◆ Brief ◆
What lines in the following entries hold the word "value"? Copy each one.

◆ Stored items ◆
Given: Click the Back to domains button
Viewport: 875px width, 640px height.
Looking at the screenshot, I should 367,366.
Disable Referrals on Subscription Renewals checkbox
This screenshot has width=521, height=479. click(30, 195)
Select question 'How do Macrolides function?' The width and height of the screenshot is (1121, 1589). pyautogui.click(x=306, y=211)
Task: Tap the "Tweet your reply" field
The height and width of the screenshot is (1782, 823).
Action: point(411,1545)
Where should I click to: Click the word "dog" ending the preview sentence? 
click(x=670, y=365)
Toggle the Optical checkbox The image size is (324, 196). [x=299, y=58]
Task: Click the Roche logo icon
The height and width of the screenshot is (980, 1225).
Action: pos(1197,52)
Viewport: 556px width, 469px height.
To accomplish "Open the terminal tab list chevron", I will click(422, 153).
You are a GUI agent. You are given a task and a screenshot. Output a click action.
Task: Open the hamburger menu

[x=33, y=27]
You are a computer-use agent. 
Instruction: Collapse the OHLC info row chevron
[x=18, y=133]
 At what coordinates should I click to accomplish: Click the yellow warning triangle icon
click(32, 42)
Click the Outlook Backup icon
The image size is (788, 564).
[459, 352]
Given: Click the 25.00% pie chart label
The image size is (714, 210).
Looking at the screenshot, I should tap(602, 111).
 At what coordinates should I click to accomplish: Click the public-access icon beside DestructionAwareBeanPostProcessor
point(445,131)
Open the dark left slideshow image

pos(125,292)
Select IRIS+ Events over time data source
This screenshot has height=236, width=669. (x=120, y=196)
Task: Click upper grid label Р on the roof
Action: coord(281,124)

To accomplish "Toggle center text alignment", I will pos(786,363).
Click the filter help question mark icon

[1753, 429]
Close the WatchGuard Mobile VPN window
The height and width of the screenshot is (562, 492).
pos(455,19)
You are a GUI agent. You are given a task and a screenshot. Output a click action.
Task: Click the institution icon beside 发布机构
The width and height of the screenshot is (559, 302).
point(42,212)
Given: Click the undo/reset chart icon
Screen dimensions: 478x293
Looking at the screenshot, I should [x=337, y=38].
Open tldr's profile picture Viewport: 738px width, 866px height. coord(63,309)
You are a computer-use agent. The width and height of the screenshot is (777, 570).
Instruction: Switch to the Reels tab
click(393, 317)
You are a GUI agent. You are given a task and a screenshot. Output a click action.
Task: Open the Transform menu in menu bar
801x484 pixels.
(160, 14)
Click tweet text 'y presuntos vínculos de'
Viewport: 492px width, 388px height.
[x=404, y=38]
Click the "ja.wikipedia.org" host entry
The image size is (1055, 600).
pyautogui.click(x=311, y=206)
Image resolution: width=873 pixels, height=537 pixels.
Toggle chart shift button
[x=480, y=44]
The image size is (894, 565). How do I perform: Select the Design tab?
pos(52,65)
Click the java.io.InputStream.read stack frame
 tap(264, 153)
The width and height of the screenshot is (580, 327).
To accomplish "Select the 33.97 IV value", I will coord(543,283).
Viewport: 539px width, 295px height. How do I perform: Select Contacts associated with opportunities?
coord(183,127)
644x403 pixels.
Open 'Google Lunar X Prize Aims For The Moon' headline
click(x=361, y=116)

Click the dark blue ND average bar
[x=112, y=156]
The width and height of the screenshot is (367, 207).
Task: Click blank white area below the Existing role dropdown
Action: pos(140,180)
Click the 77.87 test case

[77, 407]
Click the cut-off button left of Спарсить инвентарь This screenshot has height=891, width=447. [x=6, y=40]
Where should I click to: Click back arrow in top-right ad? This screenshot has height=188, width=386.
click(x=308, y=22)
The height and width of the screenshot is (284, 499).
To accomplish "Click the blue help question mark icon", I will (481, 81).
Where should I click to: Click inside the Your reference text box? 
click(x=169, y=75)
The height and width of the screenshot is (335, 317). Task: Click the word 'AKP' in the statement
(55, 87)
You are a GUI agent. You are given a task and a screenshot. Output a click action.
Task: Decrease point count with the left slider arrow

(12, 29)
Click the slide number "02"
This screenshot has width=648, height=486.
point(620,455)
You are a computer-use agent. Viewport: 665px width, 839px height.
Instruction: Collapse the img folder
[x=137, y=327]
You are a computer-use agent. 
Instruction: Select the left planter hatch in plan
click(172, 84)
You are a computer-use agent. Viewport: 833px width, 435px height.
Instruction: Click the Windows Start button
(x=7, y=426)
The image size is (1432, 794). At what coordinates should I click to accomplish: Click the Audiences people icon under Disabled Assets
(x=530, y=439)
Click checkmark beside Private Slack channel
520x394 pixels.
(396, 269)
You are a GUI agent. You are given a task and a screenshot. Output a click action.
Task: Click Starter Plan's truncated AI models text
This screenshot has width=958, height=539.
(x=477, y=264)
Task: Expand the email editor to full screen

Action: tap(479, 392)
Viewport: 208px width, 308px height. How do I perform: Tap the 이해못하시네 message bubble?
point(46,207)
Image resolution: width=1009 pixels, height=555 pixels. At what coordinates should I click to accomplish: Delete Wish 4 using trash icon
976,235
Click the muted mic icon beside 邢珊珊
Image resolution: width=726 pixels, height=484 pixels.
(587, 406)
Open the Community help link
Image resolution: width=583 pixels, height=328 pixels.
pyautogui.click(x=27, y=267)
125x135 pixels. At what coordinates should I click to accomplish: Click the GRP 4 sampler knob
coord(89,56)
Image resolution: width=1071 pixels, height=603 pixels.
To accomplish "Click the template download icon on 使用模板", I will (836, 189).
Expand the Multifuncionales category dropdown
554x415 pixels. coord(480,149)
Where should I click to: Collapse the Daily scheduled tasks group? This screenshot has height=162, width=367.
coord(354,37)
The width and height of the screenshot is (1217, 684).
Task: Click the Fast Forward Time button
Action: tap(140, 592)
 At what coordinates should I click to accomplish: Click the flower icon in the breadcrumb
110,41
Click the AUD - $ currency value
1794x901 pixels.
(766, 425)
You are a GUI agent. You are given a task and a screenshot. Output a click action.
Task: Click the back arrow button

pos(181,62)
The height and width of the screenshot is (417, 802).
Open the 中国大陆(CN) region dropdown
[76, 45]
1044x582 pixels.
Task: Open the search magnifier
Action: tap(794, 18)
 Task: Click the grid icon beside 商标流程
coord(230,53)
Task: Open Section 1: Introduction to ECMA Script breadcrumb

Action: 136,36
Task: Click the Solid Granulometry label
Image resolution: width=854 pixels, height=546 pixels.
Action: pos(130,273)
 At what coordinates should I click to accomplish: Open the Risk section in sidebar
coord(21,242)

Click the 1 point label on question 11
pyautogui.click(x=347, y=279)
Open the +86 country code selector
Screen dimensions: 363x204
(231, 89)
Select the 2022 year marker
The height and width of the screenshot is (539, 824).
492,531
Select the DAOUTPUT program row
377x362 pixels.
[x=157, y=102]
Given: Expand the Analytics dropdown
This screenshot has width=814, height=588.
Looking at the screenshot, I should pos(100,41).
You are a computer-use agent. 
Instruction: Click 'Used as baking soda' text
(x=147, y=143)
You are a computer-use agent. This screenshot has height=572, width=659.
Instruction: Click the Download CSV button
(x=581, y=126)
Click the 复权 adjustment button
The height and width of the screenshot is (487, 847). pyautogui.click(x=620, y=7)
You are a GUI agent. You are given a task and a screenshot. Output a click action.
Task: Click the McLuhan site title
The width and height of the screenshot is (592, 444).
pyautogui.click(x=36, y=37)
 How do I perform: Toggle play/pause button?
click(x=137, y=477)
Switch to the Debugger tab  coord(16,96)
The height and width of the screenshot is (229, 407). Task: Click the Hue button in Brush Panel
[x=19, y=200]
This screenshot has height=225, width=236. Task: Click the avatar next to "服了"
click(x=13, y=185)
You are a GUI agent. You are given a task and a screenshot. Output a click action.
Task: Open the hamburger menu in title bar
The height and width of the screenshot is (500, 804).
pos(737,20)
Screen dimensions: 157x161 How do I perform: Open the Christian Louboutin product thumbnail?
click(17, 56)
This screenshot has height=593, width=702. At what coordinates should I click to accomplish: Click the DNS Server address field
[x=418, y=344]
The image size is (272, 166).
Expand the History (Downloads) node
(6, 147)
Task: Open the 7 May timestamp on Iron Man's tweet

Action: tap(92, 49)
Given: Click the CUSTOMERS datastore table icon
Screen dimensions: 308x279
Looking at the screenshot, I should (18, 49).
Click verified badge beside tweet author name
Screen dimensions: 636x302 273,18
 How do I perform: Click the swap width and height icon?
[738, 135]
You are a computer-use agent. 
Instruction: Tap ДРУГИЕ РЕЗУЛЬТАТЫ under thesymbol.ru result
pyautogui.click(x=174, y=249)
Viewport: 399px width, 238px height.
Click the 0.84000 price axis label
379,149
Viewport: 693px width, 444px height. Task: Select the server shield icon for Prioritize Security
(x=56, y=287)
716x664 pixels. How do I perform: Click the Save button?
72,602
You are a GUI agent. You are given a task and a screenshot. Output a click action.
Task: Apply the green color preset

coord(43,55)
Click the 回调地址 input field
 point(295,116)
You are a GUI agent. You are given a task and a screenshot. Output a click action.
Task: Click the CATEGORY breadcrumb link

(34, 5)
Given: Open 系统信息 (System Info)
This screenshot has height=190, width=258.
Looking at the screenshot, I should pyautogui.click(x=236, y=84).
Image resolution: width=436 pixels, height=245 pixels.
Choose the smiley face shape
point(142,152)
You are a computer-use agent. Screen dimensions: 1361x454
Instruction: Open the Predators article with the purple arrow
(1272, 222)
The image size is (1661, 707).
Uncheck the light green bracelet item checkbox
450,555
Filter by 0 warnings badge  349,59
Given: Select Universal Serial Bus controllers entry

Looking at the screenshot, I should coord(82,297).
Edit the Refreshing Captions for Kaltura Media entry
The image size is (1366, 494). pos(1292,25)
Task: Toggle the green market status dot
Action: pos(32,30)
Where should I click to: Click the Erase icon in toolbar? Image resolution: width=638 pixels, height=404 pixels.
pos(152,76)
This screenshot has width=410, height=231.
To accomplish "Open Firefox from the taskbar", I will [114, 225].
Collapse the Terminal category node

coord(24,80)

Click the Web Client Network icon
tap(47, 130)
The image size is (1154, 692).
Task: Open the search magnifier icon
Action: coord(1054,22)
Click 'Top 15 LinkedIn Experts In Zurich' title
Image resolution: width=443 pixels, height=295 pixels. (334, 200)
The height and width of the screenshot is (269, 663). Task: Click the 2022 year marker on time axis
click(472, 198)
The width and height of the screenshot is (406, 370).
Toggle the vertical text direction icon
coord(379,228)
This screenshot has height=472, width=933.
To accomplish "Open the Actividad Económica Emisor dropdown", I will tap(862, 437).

◆ Solution to this problem ◆
To accomplish "Select the 33.97 IV value", I will coord(543,283).
Click the AUD - $ currency value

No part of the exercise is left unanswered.